# Work to complete:
Reproduce the entries from the line with "Click the open book icon above City Library" to the line with "pyautogui.click(x=373, y=327)", both lines included, and nothing else.

# Extracted material:
_____
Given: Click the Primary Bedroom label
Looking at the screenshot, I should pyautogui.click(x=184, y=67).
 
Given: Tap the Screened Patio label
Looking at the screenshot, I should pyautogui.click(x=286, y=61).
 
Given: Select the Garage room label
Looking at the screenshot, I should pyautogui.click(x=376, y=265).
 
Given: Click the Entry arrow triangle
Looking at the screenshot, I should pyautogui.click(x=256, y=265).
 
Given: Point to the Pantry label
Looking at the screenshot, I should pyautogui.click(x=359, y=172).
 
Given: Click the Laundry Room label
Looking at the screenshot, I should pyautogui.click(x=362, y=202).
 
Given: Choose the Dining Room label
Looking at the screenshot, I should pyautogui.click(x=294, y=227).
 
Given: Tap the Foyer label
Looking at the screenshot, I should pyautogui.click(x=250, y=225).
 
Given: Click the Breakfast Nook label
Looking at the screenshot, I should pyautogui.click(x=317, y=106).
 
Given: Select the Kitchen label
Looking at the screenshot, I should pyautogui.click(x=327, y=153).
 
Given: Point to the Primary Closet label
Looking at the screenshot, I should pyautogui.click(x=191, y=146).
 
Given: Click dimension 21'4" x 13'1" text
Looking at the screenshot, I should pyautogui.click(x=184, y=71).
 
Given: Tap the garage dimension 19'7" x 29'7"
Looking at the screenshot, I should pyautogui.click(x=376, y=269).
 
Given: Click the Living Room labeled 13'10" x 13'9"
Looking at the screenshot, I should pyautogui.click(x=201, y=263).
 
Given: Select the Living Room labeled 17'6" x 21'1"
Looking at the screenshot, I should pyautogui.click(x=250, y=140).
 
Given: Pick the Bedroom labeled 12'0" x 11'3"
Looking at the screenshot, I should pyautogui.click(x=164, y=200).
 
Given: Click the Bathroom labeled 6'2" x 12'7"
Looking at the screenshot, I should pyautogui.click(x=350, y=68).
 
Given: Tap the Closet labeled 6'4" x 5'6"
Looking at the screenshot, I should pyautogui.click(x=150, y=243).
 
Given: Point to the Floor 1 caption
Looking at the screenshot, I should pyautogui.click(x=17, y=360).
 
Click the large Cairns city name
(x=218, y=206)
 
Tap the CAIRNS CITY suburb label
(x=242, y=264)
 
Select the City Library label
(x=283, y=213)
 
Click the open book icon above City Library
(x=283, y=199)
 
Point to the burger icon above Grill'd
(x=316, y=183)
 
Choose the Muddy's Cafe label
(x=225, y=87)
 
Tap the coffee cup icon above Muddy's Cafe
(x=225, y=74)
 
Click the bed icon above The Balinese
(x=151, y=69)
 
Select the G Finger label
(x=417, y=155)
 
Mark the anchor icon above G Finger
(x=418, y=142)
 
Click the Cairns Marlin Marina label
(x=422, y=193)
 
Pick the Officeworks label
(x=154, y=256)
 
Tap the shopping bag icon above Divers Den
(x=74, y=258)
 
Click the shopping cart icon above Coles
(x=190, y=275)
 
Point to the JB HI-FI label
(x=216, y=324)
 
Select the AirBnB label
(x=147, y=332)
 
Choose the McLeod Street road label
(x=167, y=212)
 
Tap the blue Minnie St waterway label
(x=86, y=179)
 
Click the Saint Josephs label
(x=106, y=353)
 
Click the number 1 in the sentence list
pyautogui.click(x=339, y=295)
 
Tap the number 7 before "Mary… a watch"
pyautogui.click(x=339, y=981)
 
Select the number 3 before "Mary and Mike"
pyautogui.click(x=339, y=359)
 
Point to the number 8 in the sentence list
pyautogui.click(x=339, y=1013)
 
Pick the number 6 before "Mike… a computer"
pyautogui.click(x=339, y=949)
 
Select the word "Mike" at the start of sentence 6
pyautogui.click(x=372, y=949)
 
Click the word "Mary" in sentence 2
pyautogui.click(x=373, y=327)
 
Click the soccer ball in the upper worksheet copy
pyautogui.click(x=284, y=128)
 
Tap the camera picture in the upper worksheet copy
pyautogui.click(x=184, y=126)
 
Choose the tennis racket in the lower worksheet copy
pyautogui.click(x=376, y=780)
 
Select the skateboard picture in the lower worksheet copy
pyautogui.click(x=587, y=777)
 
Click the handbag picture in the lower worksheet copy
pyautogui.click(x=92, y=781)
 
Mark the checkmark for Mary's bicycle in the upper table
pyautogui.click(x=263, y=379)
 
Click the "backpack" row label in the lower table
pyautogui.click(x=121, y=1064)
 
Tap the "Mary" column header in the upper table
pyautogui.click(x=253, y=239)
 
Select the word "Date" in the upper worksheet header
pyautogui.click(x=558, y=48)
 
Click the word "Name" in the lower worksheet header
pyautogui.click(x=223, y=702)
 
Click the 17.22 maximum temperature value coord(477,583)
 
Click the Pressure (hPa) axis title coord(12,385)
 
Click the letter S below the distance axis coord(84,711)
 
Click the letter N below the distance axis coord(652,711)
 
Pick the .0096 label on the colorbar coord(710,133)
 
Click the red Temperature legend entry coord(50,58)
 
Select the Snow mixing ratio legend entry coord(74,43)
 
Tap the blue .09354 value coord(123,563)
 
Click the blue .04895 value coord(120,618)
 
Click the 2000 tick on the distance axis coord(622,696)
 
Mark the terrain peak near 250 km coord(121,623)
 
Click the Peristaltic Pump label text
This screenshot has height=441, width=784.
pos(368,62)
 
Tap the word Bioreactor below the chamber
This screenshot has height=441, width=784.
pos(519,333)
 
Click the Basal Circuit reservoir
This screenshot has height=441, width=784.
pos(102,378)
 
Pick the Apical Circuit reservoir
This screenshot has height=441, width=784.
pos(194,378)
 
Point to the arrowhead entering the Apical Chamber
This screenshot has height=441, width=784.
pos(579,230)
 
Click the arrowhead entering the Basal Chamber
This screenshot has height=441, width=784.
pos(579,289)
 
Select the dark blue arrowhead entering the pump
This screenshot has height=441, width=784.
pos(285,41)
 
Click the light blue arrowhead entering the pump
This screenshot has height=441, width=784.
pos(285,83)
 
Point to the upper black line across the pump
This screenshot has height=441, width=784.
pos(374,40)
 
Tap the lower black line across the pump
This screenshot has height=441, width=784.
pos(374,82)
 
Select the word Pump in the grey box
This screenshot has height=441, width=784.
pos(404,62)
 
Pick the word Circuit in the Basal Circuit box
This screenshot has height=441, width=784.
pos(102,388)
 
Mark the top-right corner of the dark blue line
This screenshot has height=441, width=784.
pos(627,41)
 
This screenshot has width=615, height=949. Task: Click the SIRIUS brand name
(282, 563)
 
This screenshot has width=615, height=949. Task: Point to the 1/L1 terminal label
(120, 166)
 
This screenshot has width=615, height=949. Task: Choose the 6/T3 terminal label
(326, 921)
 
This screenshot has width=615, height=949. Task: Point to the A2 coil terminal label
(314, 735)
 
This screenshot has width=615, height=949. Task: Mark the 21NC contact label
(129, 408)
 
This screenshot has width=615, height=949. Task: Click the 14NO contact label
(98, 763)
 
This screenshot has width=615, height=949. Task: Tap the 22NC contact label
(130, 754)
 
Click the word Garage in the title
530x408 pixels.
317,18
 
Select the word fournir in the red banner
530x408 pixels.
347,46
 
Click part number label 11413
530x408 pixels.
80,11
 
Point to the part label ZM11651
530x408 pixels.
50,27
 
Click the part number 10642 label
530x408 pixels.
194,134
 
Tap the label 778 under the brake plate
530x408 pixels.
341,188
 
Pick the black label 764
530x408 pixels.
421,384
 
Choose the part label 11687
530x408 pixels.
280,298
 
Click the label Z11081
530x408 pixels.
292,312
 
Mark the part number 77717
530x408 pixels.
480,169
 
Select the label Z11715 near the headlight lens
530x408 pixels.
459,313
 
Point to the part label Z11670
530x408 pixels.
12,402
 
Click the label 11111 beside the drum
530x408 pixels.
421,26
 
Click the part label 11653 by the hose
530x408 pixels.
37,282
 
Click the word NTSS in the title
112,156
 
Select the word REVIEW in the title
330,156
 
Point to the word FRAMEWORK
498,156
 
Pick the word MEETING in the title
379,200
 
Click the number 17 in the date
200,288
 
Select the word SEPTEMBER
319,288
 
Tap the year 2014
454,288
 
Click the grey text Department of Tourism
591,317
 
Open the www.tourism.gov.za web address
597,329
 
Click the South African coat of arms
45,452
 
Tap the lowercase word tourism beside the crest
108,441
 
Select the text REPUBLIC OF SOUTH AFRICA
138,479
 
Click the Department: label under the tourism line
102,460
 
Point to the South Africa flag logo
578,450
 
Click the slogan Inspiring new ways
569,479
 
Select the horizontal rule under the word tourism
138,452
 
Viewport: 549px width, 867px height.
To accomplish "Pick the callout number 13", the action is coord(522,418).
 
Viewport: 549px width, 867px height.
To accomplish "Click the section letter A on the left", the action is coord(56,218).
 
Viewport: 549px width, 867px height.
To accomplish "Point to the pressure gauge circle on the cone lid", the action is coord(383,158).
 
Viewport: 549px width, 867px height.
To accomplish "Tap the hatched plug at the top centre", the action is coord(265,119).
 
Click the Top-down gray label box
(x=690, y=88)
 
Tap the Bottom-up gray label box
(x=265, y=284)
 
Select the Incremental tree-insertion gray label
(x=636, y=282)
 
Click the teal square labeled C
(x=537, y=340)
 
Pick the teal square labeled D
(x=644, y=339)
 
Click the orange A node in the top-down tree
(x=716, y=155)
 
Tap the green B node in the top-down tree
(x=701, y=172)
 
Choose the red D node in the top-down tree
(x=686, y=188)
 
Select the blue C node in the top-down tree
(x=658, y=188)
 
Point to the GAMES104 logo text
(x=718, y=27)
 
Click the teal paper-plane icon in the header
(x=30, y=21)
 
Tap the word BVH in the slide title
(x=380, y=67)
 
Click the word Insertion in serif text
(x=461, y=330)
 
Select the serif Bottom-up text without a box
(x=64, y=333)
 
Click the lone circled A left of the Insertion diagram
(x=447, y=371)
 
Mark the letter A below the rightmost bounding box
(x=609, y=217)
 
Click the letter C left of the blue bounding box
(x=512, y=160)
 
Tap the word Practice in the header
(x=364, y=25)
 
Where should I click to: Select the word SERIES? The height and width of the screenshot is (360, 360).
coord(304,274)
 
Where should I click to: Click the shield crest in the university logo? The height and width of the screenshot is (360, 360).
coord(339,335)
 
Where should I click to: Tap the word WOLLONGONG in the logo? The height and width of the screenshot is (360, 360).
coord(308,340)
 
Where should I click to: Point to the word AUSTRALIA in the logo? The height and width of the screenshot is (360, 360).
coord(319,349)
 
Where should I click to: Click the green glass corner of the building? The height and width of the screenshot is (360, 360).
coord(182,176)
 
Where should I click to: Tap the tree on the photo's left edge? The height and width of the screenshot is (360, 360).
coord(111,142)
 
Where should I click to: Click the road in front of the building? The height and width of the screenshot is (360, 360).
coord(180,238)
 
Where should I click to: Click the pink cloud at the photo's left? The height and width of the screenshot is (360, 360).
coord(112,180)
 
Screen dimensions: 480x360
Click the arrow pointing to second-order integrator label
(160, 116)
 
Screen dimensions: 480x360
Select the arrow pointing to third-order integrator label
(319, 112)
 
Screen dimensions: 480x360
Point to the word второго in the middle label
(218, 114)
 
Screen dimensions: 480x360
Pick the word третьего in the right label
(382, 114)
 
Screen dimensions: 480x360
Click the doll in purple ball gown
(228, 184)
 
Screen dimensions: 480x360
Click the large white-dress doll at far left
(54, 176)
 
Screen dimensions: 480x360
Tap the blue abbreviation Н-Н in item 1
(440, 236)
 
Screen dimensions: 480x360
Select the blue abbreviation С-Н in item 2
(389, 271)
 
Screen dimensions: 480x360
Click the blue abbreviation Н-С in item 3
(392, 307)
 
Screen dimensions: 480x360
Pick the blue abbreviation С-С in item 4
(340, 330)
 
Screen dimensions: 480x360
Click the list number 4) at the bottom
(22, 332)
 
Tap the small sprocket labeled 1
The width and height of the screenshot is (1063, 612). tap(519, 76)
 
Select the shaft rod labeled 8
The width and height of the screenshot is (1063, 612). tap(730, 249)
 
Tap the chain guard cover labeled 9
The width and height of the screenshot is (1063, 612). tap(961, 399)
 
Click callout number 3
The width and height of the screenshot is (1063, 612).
_____
# Correct answer:
Click the open book icon above City Library
(x=283, y=199)
 
Point to the burger icon above Grill'd
(x=316, y=183)
 
Choose the Muddy's Cafe label
(x=225, y=87)
 
Tap the coffee cup icon above Muddy's Cafe
(x=225, y=74)
 
Click the bed icon above The Balinese
(x=151, y=69)
 
Select the G Finger label
(x=417, y=155)
 
Mark the anchor icon above G Finger
(x=418, y=142)
 
Click the Cairns Marlin Marina label
(x=422, y=193)
 
Pick the Officeworks label
(x=154, y=256)
 
Tap the shopping bag icon above Divers Den
(x=74, y=258)
 
Click the shopping cart icon above Coles
(x=190, y=275)
 
Point to the JB HI-FI label
(x=216, y=324)
 
Select the AirBnB label
(x=147, y=332)
 
Choose the McLeod Street road label
(x=167, y=212)
 
Tap the blue Minnie St waterway label
(x=86, y=179)
 
Click the Saint Josephs label
(x=106, y=353)
 
Click the number 1 in the sentence list
pyautogui.click(x=339, y=295)
 
Tap the number 7 before "Mary… a watch"
pyautogui.click(x=339, y=981)
 
Select the number 3 before "Mary and Mike"
pyautogui.click(x=339, y=359)
 
Point to the number 8 in the sentence list
pyautogui.click(x=339, y=1013)
 
Pick the number 6 before "Mike… a computer"
pyautogui.click(x=339, y=949)
 
Select the word "Mike" at the start of sentence 6
pyautogui.click(x=372, y=949)
 
Click the word "Mary" in sentence 2
pyautogui.click(x=373, y=327)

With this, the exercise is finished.